6. Why is matrix multiplication not always commutative (i.e., AB ≠ BA)?
Matrix multiplication is not always commutative due to its row-by-column definition. Unlike the multiplication of real numbers, the order in which matrices are multiplied significantly changes the result. There are two primary reasons:
- Existence of the Product: The product AB might be defined while BA is not. For instance, if A is a 2x3 matrix and B is a 3x4 matrix, AB is a valid 2x4 matrix. However, BA is undefined as the number of columns in B (4) does not match the number of rows in A (2).
- Different Resulting Matrices: Even when both AB and BA are defined (e.g., for two square matrices of the same order), the resulting matrices are generally not equal because the calculation process yields different elements when the order is reversed. This property is known as non-commutativity.

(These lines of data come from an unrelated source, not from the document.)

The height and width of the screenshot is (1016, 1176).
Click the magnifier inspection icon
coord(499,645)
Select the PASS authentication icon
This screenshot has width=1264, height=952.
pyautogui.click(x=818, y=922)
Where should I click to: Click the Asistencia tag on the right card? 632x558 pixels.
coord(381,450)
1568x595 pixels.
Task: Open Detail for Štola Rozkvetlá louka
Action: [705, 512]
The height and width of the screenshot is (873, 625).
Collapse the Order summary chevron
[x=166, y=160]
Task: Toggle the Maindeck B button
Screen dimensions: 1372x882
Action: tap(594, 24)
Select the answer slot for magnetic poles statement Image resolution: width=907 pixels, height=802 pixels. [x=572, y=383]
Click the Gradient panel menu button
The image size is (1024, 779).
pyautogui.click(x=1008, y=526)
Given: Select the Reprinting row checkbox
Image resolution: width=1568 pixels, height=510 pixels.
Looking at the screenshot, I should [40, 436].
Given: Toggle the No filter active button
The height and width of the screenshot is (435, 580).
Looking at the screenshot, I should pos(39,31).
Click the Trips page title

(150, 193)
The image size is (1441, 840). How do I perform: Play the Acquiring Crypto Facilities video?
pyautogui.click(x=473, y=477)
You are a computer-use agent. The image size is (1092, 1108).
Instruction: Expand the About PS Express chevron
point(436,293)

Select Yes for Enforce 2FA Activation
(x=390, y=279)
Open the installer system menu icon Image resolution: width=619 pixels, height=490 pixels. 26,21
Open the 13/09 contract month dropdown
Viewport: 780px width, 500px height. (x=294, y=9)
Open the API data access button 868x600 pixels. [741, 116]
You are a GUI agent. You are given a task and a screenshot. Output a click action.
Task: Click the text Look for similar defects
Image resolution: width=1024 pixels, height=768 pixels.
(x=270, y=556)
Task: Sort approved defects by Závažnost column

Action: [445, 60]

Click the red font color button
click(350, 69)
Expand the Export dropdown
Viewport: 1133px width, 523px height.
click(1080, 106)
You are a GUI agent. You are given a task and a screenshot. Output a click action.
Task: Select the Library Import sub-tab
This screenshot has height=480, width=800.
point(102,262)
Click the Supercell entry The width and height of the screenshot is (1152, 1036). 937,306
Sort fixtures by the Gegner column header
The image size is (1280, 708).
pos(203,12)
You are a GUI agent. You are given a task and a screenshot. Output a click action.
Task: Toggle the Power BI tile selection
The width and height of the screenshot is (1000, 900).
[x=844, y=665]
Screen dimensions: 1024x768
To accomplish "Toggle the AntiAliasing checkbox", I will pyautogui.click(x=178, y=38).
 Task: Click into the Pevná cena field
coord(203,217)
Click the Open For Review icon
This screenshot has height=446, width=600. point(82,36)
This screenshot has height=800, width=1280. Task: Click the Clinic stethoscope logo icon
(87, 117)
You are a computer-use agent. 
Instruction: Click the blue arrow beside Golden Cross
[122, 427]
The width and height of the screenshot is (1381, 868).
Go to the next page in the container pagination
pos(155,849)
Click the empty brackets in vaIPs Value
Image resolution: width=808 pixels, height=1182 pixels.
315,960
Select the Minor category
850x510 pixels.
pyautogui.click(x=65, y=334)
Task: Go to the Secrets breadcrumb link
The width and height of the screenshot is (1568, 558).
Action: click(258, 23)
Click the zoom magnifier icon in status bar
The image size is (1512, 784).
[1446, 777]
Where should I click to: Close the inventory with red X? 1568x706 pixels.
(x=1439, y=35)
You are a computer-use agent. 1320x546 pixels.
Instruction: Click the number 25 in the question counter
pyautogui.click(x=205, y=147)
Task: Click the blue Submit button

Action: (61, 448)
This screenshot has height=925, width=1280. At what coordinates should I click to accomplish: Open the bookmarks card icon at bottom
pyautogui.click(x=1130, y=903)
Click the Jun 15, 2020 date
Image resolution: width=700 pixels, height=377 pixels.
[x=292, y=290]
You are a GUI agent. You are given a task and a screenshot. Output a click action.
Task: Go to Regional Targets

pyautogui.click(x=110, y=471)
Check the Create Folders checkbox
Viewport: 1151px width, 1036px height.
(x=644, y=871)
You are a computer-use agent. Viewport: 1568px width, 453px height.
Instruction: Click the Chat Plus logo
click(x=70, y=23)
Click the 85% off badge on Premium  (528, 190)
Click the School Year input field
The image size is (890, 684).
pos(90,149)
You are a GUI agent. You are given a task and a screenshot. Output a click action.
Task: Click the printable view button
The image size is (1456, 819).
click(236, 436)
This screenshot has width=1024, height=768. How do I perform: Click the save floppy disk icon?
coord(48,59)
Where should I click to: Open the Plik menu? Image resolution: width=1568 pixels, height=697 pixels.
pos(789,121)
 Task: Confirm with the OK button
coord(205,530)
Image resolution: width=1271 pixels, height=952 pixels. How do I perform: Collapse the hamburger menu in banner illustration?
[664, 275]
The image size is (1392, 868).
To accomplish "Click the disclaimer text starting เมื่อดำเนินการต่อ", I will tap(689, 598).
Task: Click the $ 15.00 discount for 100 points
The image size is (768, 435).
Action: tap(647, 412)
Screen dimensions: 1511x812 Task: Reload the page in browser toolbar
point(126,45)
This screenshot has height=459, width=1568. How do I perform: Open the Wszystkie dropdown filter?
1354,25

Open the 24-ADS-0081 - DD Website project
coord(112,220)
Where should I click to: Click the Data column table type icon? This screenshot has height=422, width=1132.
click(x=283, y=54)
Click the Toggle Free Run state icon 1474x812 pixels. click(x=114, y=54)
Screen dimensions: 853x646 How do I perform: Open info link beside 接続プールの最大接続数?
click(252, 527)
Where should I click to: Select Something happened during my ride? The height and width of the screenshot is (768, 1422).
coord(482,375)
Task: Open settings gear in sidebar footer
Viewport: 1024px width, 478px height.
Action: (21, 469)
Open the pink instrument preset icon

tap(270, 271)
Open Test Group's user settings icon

7. Why can't a rectangular matrix have an inverse?
A rectangular matrix cannot have an inverse because the definition of an inverse requires that for a matrix A, there exists a matrix B such that AB = BA = I, where I is the identity matrix. This condition can only be satisfied if both A and B are square matrices of the same order.
If A is a rectangular matrix of order m x n (where m ≠ n), any potential inverse B would have to be of order n x m. The product AB would be an m x m matrix, while the product BA would be an n x n matrix. Since m ≠ n, the resulting matrices AB and BA have different orders and can never be equal, making an inverse impossible.
8. How is the concept of an inverse matrix (A⁻¹) used to solve a system of linear equations?
The inverse matrix provides a direct method for solving a system of linear equations. A system can be represented in matrix form as AX = B, where A is the coefficient matrix, X is the variable matrix, and B is the constant matrix.
If the coefficient matrix A is invertible and its inverse A⁻¹ exists, you can find the solution by pre-multiplying both sides of the equation by A⁻¹:
A⁻¹(AX) = A⁻¹B
Since A⁻¹A = I (the identity matrix), the equation simplifies to IX = A⁻¹B, which gives the unique solution for the variables as X = A⁻¹B.
9. What is the significance of the transpose of a matrix (A'), and how is it used to define symmetric and skew-symmetric matrices?
The transpose of a matrix (A' or Aᵀ) is an operation where the matrix's rows and columns are interchanged. Its significance lies in its use for defining special types of matrices as per the NCERT syllabus.
The transpose helps define:
- Symmetric Matrix: A square matrix A is symmetric if it is equal to its own transpose (A' = A). This means the element at position (i, j) is equal to the element at (j, i).
- Skew-Symmetric Matrix: A square matrix A is skew-symmetric if it is the negative of its transpose (A' = -A). This means the element at (i, j) is the negative of the element at (j, i), and all diagonal elements must be zero.
A key theorem in Chapter 3 also states that any square matrix can be uniquely expressed as the sum of a symmetric and a skew-symmetric matrix.